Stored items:

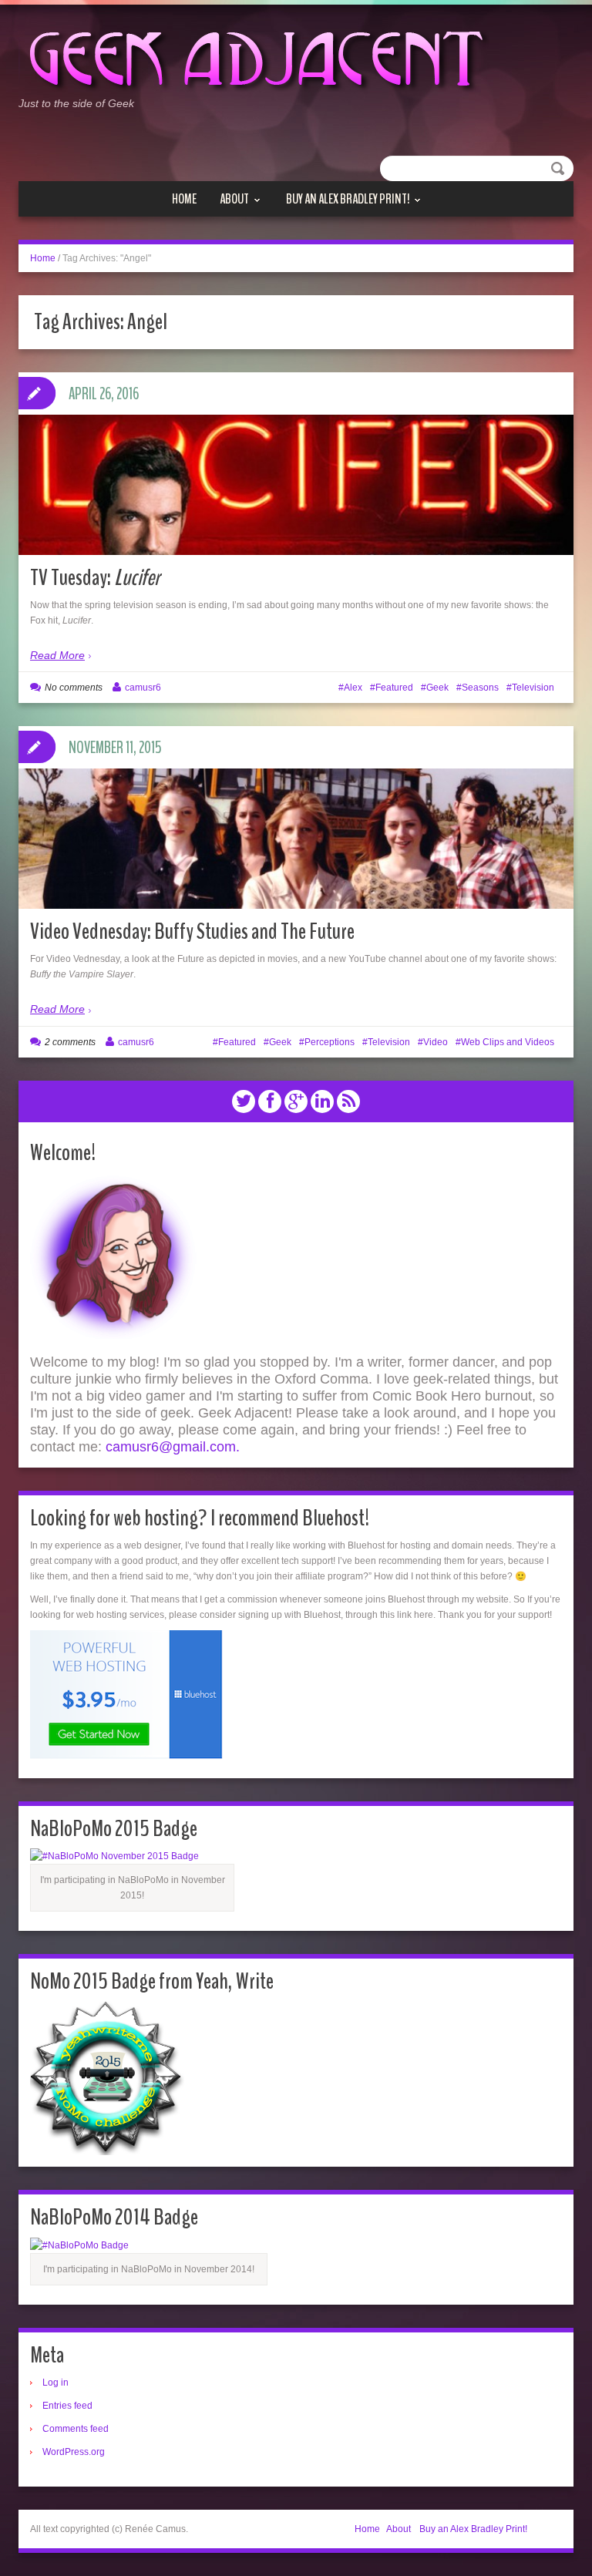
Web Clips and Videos (507, 1042)
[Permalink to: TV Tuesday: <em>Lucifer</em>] (296, 522)
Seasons (480, 687)
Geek (437, 687)
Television (533, 687)
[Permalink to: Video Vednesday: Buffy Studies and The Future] (296, 891)
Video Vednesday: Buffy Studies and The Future (192, 931)
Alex (353, 687)
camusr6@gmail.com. (173, 1446)
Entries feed (67, 2405)
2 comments (70, 1042)
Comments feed (75, 2428)
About (234, 199)
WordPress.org (73, 2452)
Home (184, 199)
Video (435, 1042)
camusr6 (143, 687)
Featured (394, 687)
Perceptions (329, 1042)
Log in (55, 2382)
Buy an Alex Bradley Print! (347, 199)
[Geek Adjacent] (253, 57)
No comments (74, 687)
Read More (57, 655)
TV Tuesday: (95, 578)
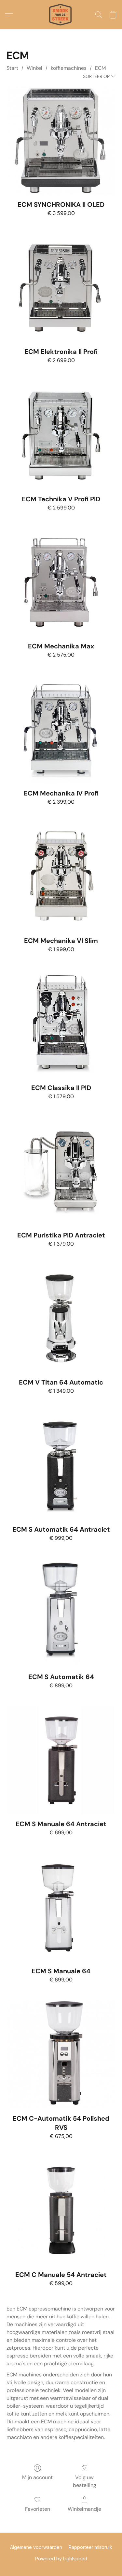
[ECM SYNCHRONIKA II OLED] (61, 140)
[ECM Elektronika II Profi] (61, 287)
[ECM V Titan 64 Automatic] (61, 1318)
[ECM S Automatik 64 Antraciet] (61, 1465)
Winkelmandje (84, 2509)
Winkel (34, 68)
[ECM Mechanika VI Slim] (61, 877)
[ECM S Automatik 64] (61, 1613)
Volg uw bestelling (84, 2481)
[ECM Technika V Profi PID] (61, 435)
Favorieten (37, 2509)
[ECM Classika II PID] (61, 1024)
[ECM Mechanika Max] (61, 582)
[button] (61, 14)
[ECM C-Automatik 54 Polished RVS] (61, 2054)
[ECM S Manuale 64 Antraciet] (61, 1760)
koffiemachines (69, 68)
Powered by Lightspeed (61, 2558)
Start (12, 68)
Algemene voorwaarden (36, 2547)
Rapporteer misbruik (90, 2547)
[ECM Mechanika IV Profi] (61, 729)
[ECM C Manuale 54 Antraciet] (61, 2210)
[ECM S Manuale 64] (61, 1907)
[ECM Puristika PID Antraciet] (61, 1171)
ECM (100, 68)
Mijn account (37, 2477)
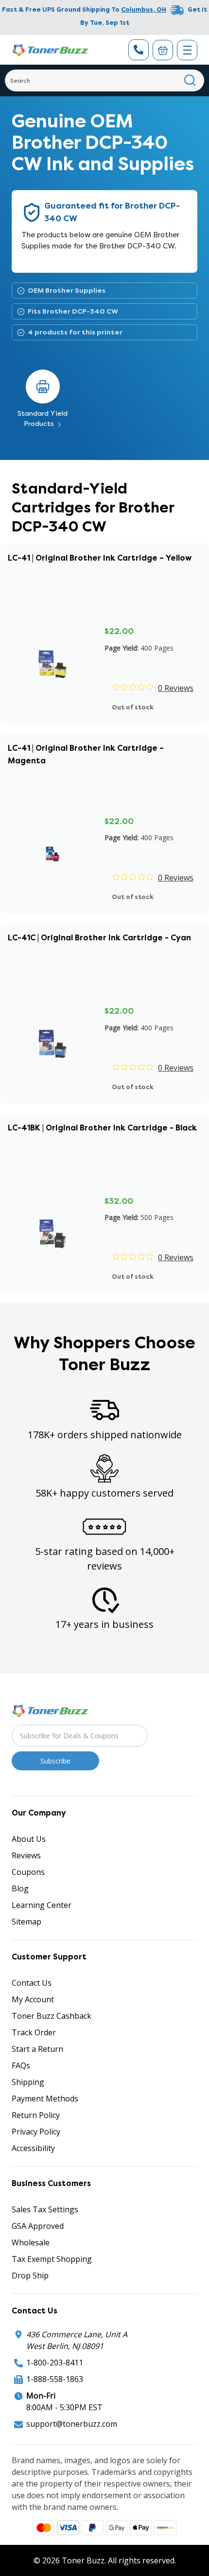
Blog (20, 1888)
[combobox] (104, 80)
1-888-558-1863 (54, 2379)
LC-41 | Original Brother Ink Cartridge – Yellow (100, 558)
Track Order (34, 2032)
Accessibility (33, 2148)
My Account (33, 1999)
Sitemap (26, 1921)
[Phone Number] (138, 49)
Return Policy (36, 2115)
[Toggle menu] (187, 50)
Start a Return (37, 2049)
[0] (163, 50)
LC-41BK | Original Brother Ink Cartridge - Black (102, 1128)
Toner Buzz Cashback (51, 2016)
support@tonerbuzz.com (71, 2423)
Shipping (28, 2082)
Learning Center (41, 1905)
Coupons (28, 1872)
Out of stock (133, 707)
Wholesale (31, 2242)
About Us (29, 1839)
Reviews (26, 1855)
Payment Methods (45, 2098)
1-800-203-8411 (54, 2362)
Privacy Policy (36, 2131)
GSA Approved (38, 2226)
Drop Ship (30, 2275)
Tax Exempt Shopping (52, 2259)
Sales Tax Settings (45, 2209)
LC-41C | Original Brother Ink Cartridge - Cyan (99, 938)
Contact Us (32, 1982)
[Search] (190, 80)
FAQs (21, 2065)
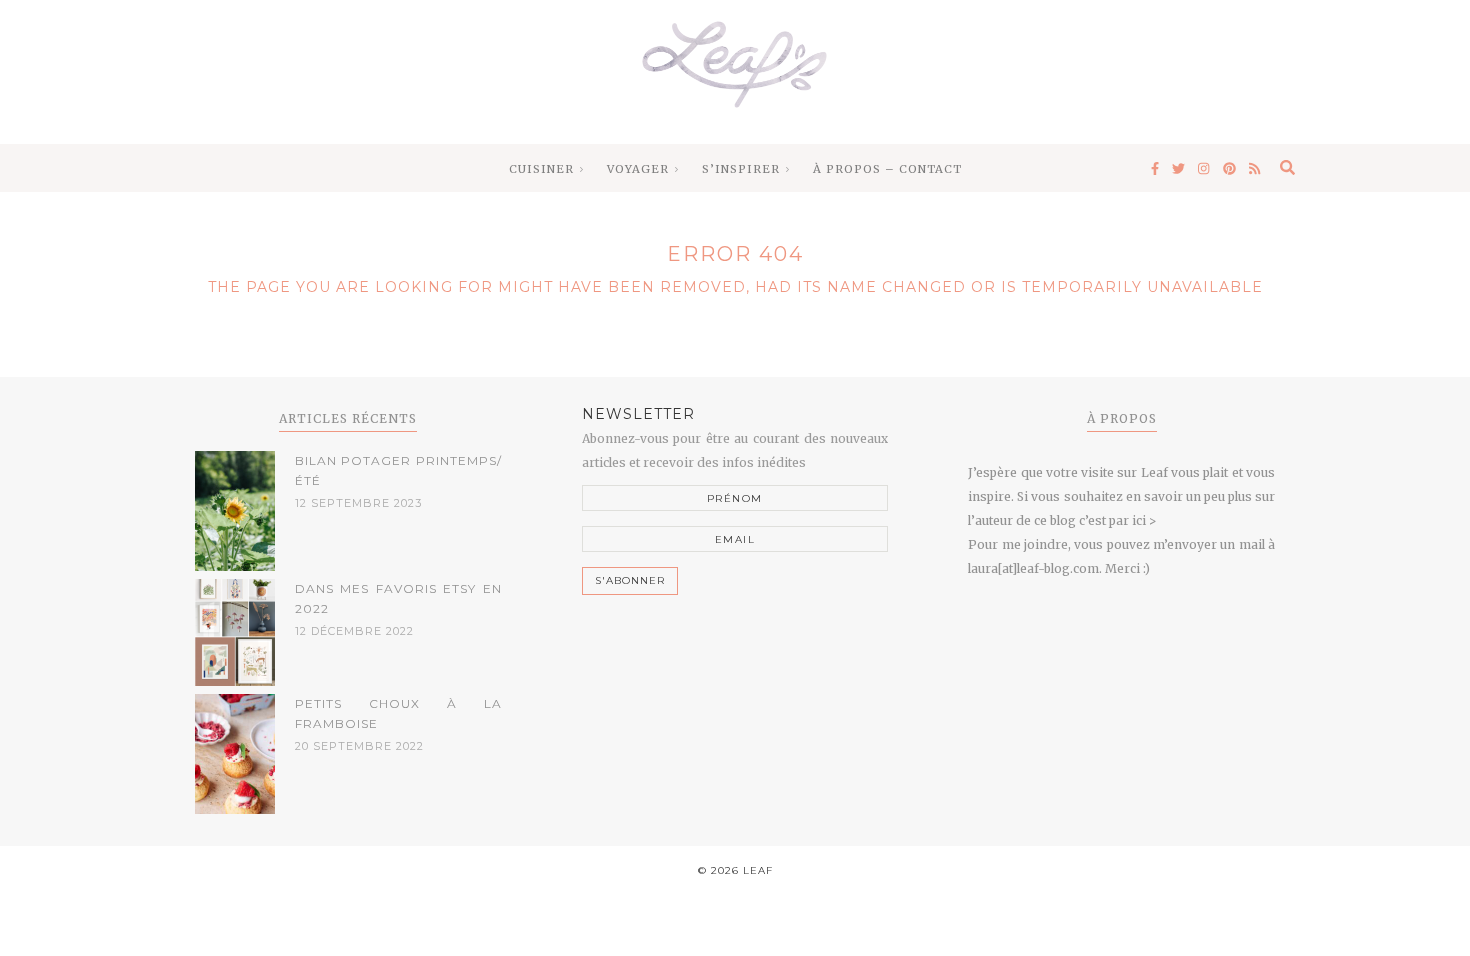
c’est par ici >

▸ Activity: For the entries above, return an exact copy that omits the images.

▸ Solution for this problem:
Web Clips and Videos (507, 1042)
[Permalink to: TV Tuesday: <em>Lucifer</em>] (296, 522)
Seasons (480, 687)
Geek (437, 687)
Television (533, 687)
[Permalink to: Video Vednesday: Buffy Studies and The Future] (296, 891)
Video Vednesday: Buffy Studies and The Future (192, 931)
Alex (353, 687)
camusr6@gmail.com. (173, 1446)
Entries feed (67, 2405)
2 comments (70, 1042)
Comments feed (75, 2428)
About (234, 199)
WordPress.org (73, 2452)
Home (184, 199)
Video (435, 1042)
camusr6 (143, 687)
Featured (394, 687)
Perceptions (329, 1042)
Log in (55, 2382)
Buy an Alex Bradley Print! (347, 199)
[Geek Adjacent] (253, 57)
No comments (74, 687)
Read More (57, 655)
TV Tuesday: (95, 578)
[ECM SYNCHRONIKA II OLED] (61, 140)
[ECM Elektronika II Profi] (61, 287)
[ECM V Titan 64 Automatic] (61, 1318)
[ECM S Automatik 64 Antraciet] (61, 1465)
Winkelmandje (84, 2509)
Winkel (34, 68)
[ECM Mechanika VI Slim] (61, 877)
[ECM S Automatik 64] (61, 1613)
Volg uw bestelling (84, 2481)
[ECM Technika V Profi PID] (61, 435)
Favorieten (37, 2509)
[ECM Classika II PID] (61, 1024)
[ECM Mechanika Max] (61, 582)
[button] (61, 14)
[ECM C-Automatik 54 Polished RVS] (61, 2054)
[ECM S Manuale 64 Antraciet] (61, 1760)
koffiemachines (69, 68)
Powered by Lightspeed (61, 2558)
Start (12, 68)
Algemene voorwaarden (36, 2547)
Rapporteer misbruik (90, 2547)
[ECM Mechanika IV Profi] (61, 729)
[ECM C Manuale 54 Antraciet] (61, 2210)
[ECM S Manuale 64] (61, 1907)
[ECM Puristika PID Antraciet] (61, 1171)
ECM (100, 68)
Mijn account (37, 2477)
Blog (20, 1888)
[combobox] (104, 80)
1-888-558-1863 (54, 2379)
LC-41 | Original Brother Ink Cartridge – Yellow (100, 558)
Track Order (34, 2032)
Accessibility (33, 2148)
My Account (33, 1999)
Sitemap (26, 1921)
[Phone Number] (138, 49)
Return Policy (36, 2115)
[Toggle menu] (187, 50)
Start a Return (37, 2049)
[0] (163, 50)
LC-41BK | Original Brother Ink Cartridge - Black (102, 1128)
Toner Buzz Cashback (51, 2016)
support@tonerbuzz.com (71, 2423)
Shipping (28, 2082)
Learning Center (41, 1905)
Coupons (28, 1872)
Out of stock (133, 707)
Wholesale (31, 2242)
About Us (29, 1839)
Reviews (26, 1855)
Payment Methods (45, 2098)
1-800-203-8411 (54, 2362)
Privacy Policy (36, 2131)
GSA Approved (38, 2226)
Drop Ship (30, 2275)
Tax Exempt Shopping (52, 2259)
Sales Tax Settings (45, 2209)
LC-41C | Original Brother Ink Cartridge - Cyan (99, 938)
Contact Us (32, 1982)
[Search] (190, 80)
FAQs (21, 2065)
c’est par ici >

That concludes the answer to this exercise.